* [Data provided]
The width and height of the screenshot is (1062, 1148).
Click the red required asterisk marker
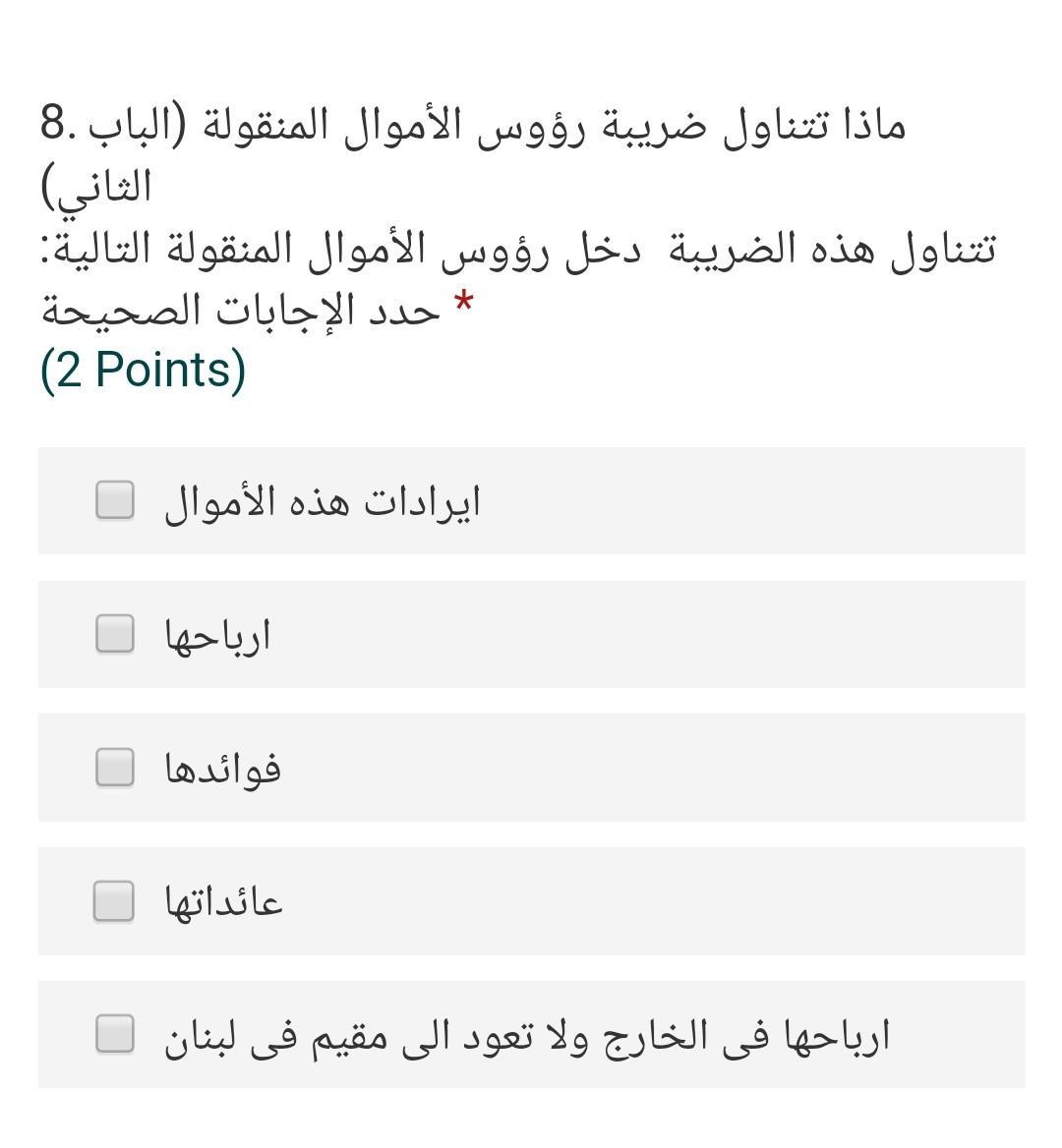[x=462, y=300]
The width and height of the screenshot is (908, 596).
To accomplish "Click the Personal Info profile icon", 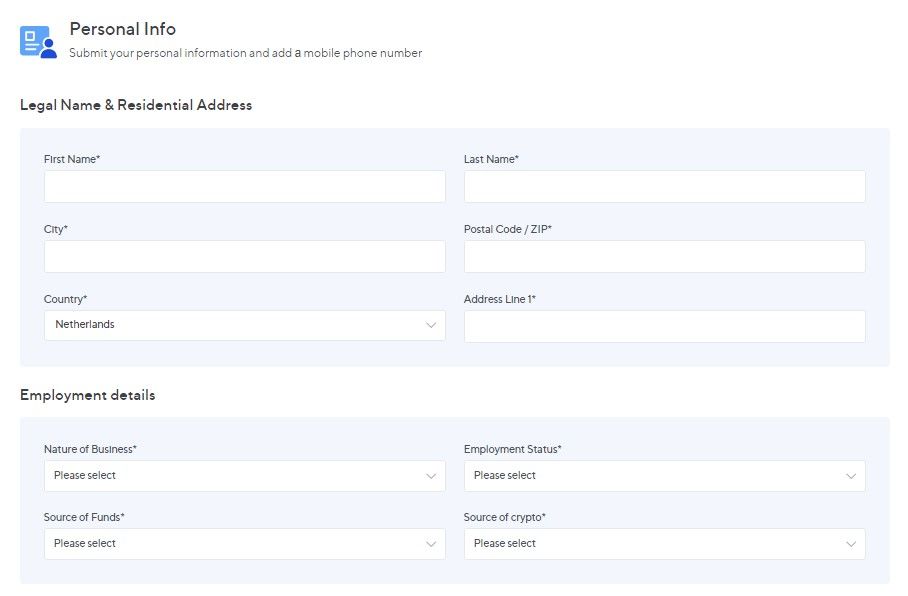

* [What this task involves] Return the lines from the one containing "The width and height of the screenshot is (908, 596)." through the last line of the records, both included, exactly as written and with no pictures.

* [Task result]
The width and height of the screenshot is (908, 596).
To accomplish "Click the Personal Info profile icon", 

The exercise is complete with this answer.